Image(url='http://i1.ytimg.com/vi/EYiZeszLosE/maxresdefault.jpg',height=200)

m4 = smf.ols(formula='imdbRating ~ C(rating) + log(Adj_Revenue+1) + log(Adj_Budget+1) + Metascore + log(imdbVotes+1) + Runtime + C(Genre_y) + Year + C(Week) + C(English) + C(USA) + C(Rated)', data=df).fit()
print m4.summary()

m5 = smf.ols(formula='Metascore ~ C(rating) + log(Adj_Revenue+1) + log(Adj_Budget+1) + imdbRating + log(imdbVotes+1) + Runtime + C(Genre_y) + Year + C(Week) + C(English) + C(USA) + C(Rated)', data=df).fit()
m6 = smf.ols(formula='log(Adj_Revenue+1) ~ C(rating) + Metascore + log(Adj_Budget+1) + imdbRating + log(imdbVotes+1) + Runtime + C(Genre_y) + Year + C(Week) + C(English) + C(USA) + C(Rated)', data=df).fit()
m7 = smf.ols(formula='log(Adj_Budget+1) ~ C(rating) + Metascore + log(Adj_Revenue+1) + imdbRating + log(imdbVotes+1) + Runtime + C(Genre_y) + Year + C(Week) + C(English) + C(USA) + C(Rated)', data=df).fit()
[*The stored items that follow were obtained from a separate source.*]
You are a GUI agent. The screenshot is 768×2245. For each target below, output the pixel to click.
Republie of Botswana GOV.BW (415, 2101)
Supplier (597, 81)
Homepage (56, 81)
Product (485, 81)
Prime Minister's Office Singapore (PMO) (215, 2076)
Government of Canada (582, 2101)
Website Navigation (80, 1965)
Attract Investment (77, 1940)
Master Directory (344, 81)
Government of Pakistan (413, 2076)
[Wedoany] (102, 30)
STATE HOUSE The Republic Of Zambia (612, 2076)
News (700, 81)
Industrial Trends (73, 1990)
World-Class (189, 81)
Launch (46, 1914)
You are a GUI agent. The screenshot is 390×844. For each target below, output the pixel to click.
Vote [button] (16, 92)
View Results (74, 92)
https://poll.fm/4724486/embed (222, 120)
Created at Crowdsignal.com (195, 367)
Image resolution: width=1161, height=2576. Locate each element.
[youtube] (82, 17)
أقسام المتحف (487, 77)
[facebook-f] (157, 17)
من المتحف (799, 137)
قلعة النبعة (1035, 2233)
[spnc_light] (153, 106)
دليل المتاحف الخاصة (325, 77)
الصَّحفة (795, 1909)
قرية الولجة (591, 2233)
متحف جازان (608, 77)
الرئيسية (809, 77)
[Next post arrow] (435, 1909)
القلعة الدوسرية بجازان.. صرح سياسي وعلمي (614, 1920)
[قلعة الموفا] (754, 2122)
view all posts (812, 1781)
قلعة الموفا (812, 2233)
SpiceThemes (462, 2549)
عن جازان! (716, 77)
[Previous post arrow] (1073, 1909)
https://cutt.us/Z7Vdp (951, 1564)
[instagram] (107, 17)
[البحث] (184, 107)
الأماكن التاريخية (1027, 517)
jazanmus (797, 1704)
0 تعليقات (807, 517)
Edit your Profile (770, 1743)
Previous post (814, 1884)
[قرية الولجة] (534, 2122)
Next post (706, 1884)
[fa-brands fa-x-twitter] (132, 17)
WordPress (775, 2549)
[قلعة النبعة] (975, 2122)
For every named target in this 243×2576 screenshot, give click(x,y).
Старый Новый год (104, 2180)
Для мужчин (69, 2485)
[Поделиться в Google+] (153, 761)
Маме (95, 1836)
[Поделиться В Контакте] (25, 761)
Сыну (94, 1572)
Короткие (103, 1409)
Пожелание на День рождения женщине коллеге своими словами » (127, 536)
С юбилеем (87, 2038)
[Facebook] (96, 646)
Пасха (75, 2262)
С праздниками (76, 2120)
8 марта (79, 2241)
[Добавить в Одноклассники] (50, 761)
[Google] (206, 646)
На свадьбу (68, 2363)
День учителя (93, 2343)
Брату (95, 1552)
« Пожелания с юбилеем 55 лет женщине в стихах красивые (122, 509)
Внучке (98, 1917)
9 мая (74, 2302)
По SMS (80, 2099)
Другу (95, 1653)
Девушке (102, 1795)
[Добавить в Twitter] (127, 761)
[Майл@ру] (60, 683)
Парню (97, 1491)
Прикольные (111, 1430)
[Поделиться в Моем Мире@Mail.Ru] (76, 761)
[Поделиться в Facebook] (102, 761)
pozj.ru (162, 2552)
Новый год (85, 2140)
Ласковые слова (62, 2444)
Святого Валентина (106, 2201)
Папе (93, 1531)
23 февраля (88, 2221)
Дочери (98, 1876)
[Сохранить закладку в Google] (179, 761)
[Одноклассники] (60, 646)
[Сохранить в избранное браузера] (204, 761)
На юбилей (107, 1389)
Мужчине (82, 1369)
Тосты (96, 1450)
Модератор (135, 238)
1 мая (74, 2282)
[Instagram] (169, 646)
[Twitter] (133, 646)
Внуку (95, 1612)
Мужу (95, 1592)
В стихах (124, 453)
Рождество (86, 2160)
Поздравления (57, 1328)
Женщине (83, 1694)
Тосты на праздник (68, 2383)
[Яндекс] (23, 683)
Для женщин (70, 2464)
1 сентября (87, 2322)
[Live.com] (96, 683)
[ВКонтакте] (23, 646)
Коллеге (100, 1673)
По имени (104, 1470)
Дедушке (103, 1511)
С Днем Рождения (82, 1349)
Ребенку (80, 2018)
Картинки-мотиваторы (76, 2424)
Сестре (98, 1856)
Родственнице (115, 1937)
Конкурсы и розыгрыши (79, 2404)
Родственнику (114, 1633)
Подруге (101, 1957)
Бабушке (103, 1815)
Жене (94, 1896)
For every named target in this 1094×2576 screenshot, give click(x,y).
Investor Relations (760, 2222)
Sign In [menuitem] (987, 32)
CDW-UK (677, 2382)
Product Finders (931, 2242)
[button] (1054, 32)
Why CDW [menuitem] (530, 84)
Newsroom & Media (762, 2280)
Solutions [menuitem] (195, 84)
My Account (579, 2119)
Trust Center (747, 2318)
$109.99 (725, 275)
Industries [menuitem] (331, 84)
print "Difference in IMDB scores between movies that pass all and fail all requirements of the Bechdel test: {0}.".format(round(m4.params['C(rating)[T.3.0]'],2))
print "Difference in Metascores between movies that pass all and fail all requirements of the Bechdel test: {0}.".format(round(m5.params['C(rating)[T.3.0]']*10,2))
print "Difference in revenue between movies that pass all and fail all requirements of the Bechdel test: {0}%.".format(round(100*(np.exp(m6.params['C(rating)[T.3.0]']) - 1),2))
print "Difference in budget between movies that pass all and fail all requirements of the Bechdel test: {0}%.".format(round(100*(np.exp(m7.params['C(rating)[T.3.0]']) - 1),2))

results_df = pd.DataFrame({'m4_params':m4.params[['C(rating)[T.1.0]','C(rating)[T.2.0]','C(rating)[T.3.0]']],
                           'm4_pvalues':m4.pvalues[['C(rating)[T.1.0]','C(rating)[T.2.0]','C(rating)[T.3.0]']],
                           'm5_params':m5.params[['C(rating)[T.1.0]','C(rating)[T.2.0]','C(rating)[T.3.0]']],
                           'm5_pvalues':m5.pvalues[['C(rating)[T.1.0]','C(rating)[T.2.0]','C(rating)[T.3.0]']],
                           'm6_params':m6.params[['C(rating)[T.1.0]','C(rating)[T.2.0]','C(rating)[T.3.0]']],
                           'm6_pvalues':m6.pvalues[['C(rating)[T.1.0]','C(rating)[T.2.0]','C(rating)[T.3.0]']],
                           'm7_params':m7.params[['C(rating)[T.1.0]','C(rating)[T.2.0]','C(rating)[T.3.0]']],
                           'm7_pvalues':m7.pvalues[['C(rating)[T.1.0]','C(rating)[T.2.0]','C(rating)[T.3.0]']]
                           })
results_df.index = ["Women don't talk to each other",
                    'Women only talk about men',
                    'Passes Bechdel Test']

ax = results_df[['m4_params','m5_params','m6_params','m7_params']].T.plot(kind='barh')
plt.legend(bbox_to_anchor=(1,1),fontsize=12)

# Change the alpha channel to correspond with the p-values
# More transparent bars are less significant results
# http://stackoverflow.com/questions/22888607/changing-alpha-values-in-pandas-barplot-to-match-variable/
for i, (j, k) in enumerate(product(range(3), range(3))):
    patch = ax.patches[i]
    alpha = 1 - results_df[['m4_pvalues','m5_pvalues','m6_pvalues','m7_pvalues']].T.iloc[j, k]
    patch.set_alpha(max(alpha, .2))
    
plt.yticks(plt.yticks()[0],['IMDB Ratings','Metascore','Revenue','Budget'],fontsize=18)
plt.xlabel('Effect size compared to movies failing\nall elements of the Bechdel test',fontsize=18)
plt.title("Effects of women's roles in movies",fontsize=24)
plt.xticks(fontsize=15)
plt.autoscale()